A long interrogation
Police interrogated Hernandez for 7½ hours before he confessed.
“I think anyone who sees these confessions will understand that when the police were finished, Mr. Hernandez believed he had killed Etan Patz. But that doesn’t mean he actually did, and that’s the whole point of this case,” Fishbein has said.
But in November, a New York judge ruled that Hernandez’s confession and his waiving of his Miranda rights were legal, making the confession admissible in court.
Another suspect?
Another man’s name has also hung over the Patz case for years — Jose Antonio Ramos, a convicted child molester acquainted with Etan’s babysitter. Etan’s parents, Stan and Julia Patz, sued Ramos in 2001. The boy was officially declared dead as part of that lawsuit.
A judge found Ramos responsible for the boy’s death and ordered him to pay the family $2 million — money the Patz family has never received.
Though Ramos was at the center of investigations for years, he has never been charged.
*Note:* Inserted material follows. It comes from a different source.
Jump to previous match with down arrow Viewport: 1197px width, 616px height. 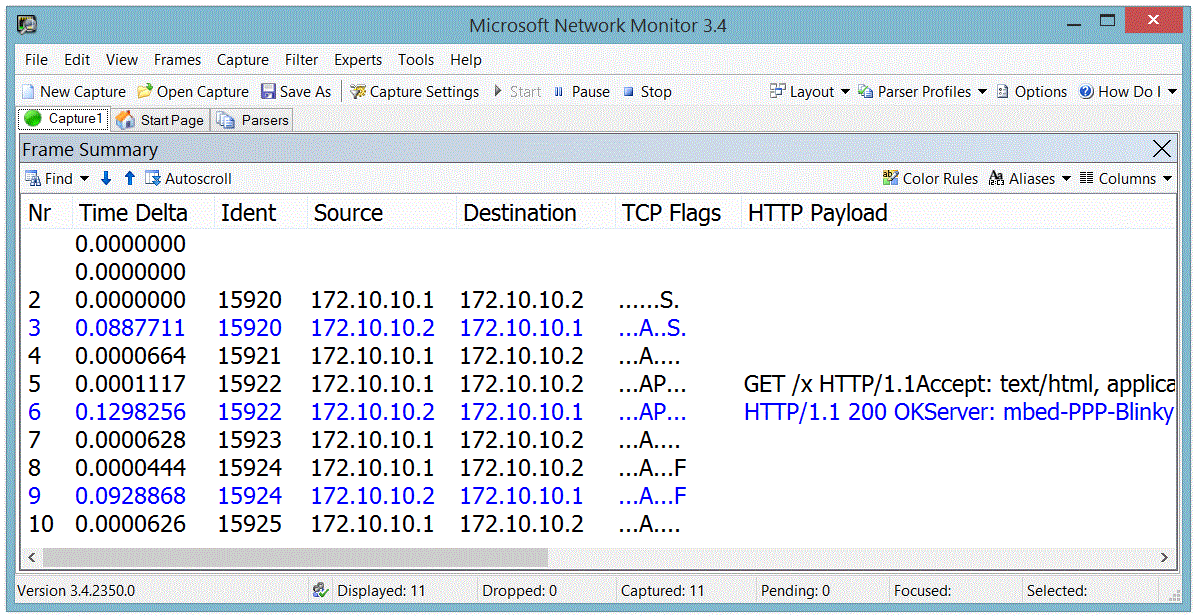click(106, 179)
He served a 20-year prison sentence in Pennsylvania for molesting another boy and was set to be released in 2012.
He was reportedly immediately rearrested upon exiting jail in 2012 on failure to register as a sex offender.
Dawn of child protection
Since their young son’s disappearance, the Patzes have worked to keep the case alive and to create awareness of missing children in the United States.
In the early 1980s, Etan’s photo appeared on milk cartons across the country, and news media focused in on the search for him and other missing children.
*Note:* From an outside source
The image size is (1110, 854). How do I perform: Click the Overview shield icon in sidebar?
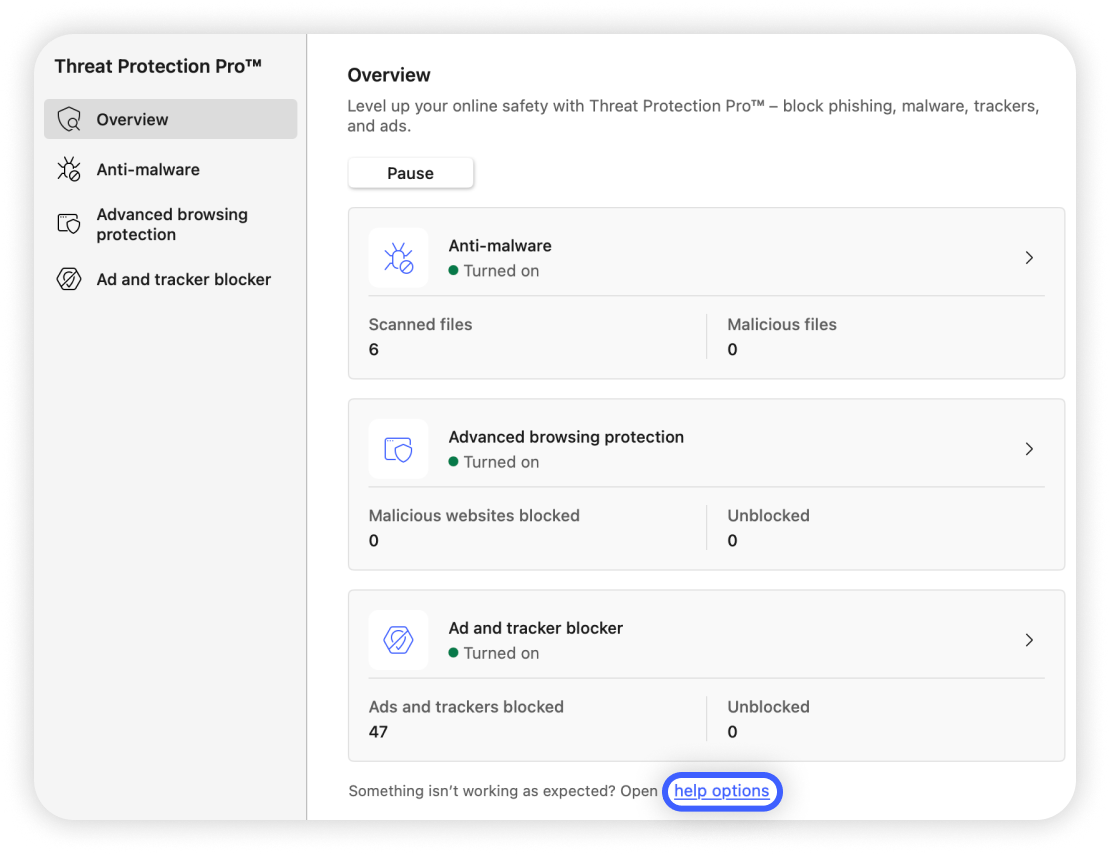click(69, 120)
“It awakened America,” said Ernie Allen, president and chief executive officer of the National Center for Missing & Exploited Children. “It was the beginning of a missing children’s movement.”
The actual number of children who were kidnapped and killed did not change — it’s always been a relatively small number — but awareness of the cases skyrocketed, experts said.
But the news industry was expanding to cable television, and sweet images of children appeared along with destroyed parents begging for their safe return. The fear rising across the nation sparked awareness and prompted change from politicians and police.
In 1984, Congress passed the Missing Children’s Assistance Act, which led to the creation of the National Center for Missing & Exploited Children.
Former President Ronald Reagan opened the center in a White House ceremony in 1984. It soon began operating a 24-hour toll-free hot line on which callers could report information about missing boys and girls.